I think socket SH5 is the most forward looking, there is a non-zero probability that going forward, to Mi400 line, SH5 could become the main thrust of AMD and SP5 will start to get de-emphacized.

Architecturally, Mi300 line of products is just way ahead of Genoa. Chiplet interconnect plus shared system level memory + power efficient high bandwidth memory is a generation ahead of Genoa socket.

Cloud providers want to get rid of local DIMMs and move it to CXL based pools. While still have local memory from HBM.
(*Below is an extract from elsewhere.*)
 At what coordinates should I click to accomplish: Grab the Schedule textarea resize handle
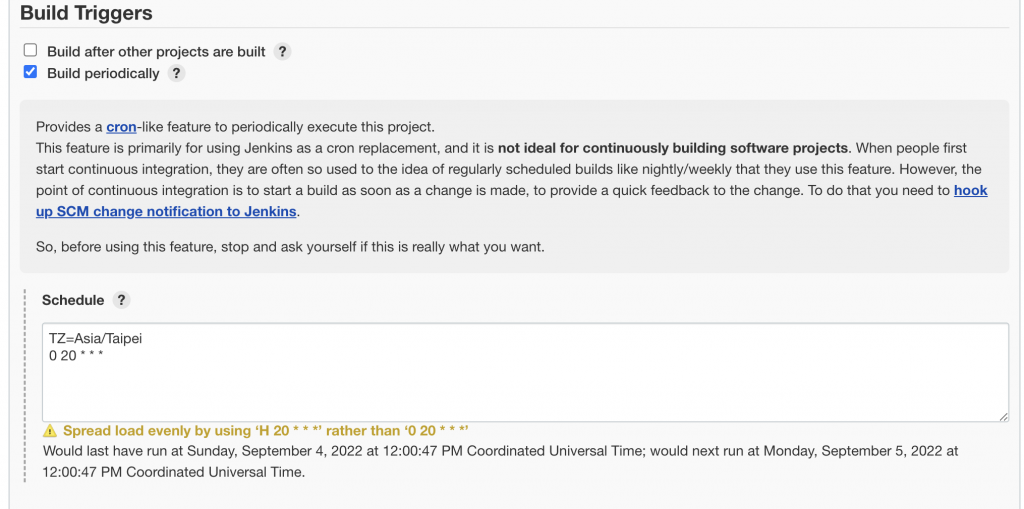[x=1002, y=415]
Moving to Mi400, if the Turin Dense chiplet is N3 16 core, perhaps sacrificing some of its L3, placing them on Mi400, with 12 chiplets x 16 cores, that would be 192 cores. The system level memory, which will likely be 1 to 2 GB will compensate for the lack of L3 or small size of L3. The rumor has it that L2 is doubling too, to 2 MB, so 16 x 2 MB = 32 MB in L2 alone.
SP3 and SH5 cover different markets. The even the SP5 socket is problematic in some cases due to needing the board space for 12 DIMM slots per socket. There seems to be some board/chasis power limitations, at least for 2U systems. Some are not supporting the higher power consumption Genoa parts. Without any other sockets they would only have 2 channel or 12 channel, which doesn't cover all markets very well. It sounds like SP6 may actually be designed to be very similar to SP3 with possible support for the same heat sinks and such. They may come out much more quickly than Genoa systems since they might be able to design a board that can be essentially swapped into an existing Milan chassis. A lot of servers do not need the expense of even the full SP5 socket. SH5 will likely be really high power consumption and also significantly higher cost making it unsuitable for a lot of systems.
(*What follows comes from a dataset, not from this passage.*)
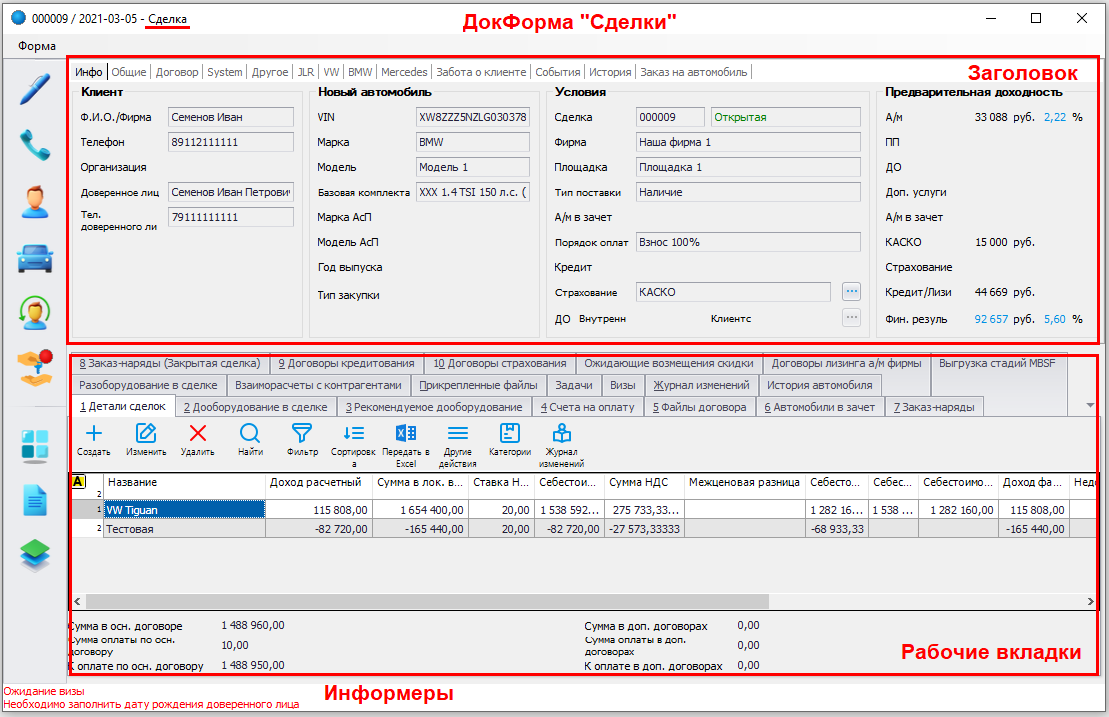Click the Найти search icon

pyautogui.click(x=250, y=433)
I assume that the MCM style design without stacking is much cheaper to make than something like MI300 or even sapphire rapids. The prices I have seen for 24 to 32-core level processors were around 2000$ more for sapphire rapids and the roughly equivalent Genoa part and the Genoa part has lower power consumption. I don't know if we know what connectivity SH5 has yet. It likely has really high speed socket to socket links that would be massive overkill for most servers. I have seen some Grace-Hopper diagrams showing 18x NV4 links for 900 GB/s socket to socket bandwidth, so I assume AMD has something similar with infinity fabric gpu links. It also seems to be unclear how much off package memory it supports. Grace-hopper seems to only be 512 GB of lpddr on package. That isn't enough for a lot of HPC applications, but that may be backed by CXL attached memory.
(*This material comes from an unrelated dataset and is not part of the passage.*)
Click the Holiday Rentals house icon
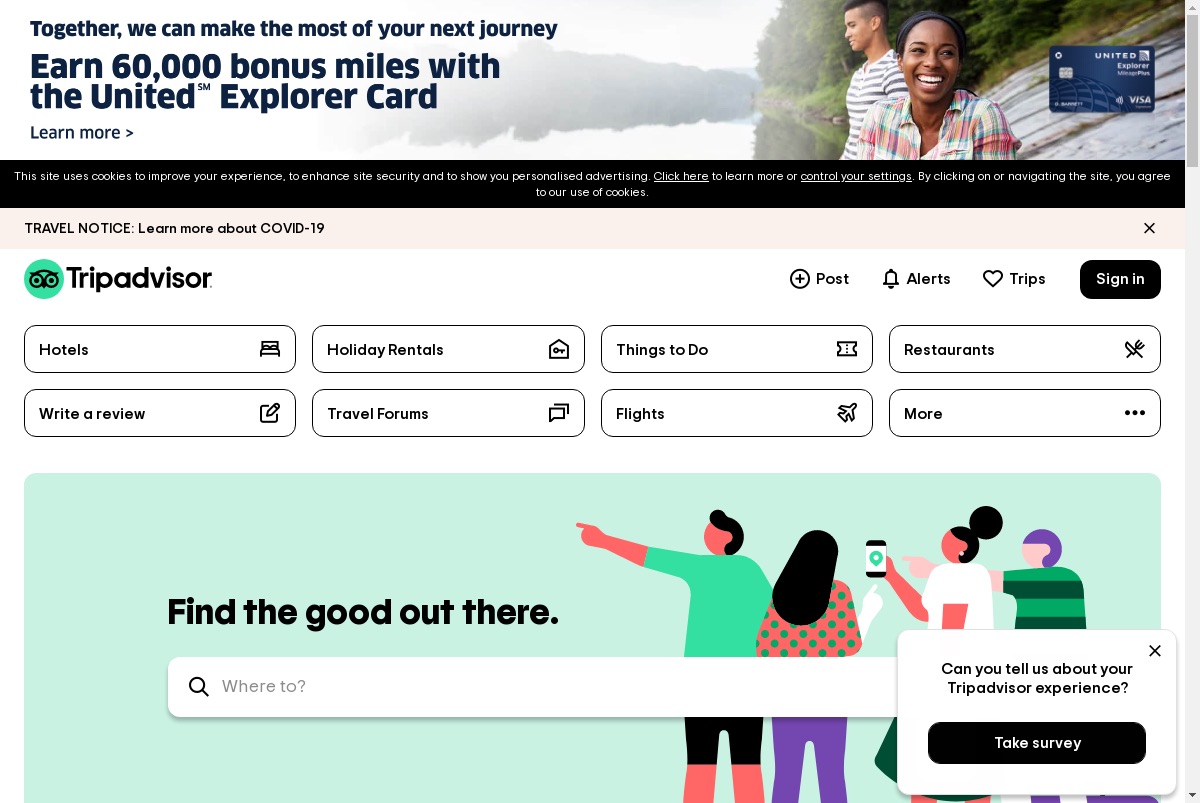1200x803 pixels. (x=559, y=349)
SH5 will be HPC prices, but likely a lot cheaper than Nvidia Grace-Hopper systems. Intel's similar part seems to be delayed? SP5 based processors will probably maintain performance and power consumption advantages over Intel parts. Since they are cheaper to make, they can use SP5 MCM processors to dominate the regular server market. SP6 will take low end servers. SH5 will be HPC, not general servers. "Servers" is too general of a term. There is a big difference between general servers and GPU "server" for AI or other HPC applications. One might think an SH5 cpu would be good for database applications due to the possibly massive amount of infinity cache, but the infinity cache may not be as low of latency as v-cache. Database servers may be better with just multiple layers of v-cache die in an MCM package. We don't know the amount of infinity cache yet. They may have 4 to 6 pci-express (GPU-GPU capable?) per base die, so possibly much more IO than a regular Epyc IO die with only 2 x16 per quadrant. It is unclear how many off package memory controllers it has, if any. They have 128 GB of HBM cache, so that might be backed by CXL attached memory.

Anyway, SP5 and SH5 are not going to be interchangeable. I don't think we will see AMD trying to push SH5 down into the general server market as it likely is specialized for HPC. They can always start using stacked die in an SP5 package if it makes sense to do so. It doesn't have to stay an MCM.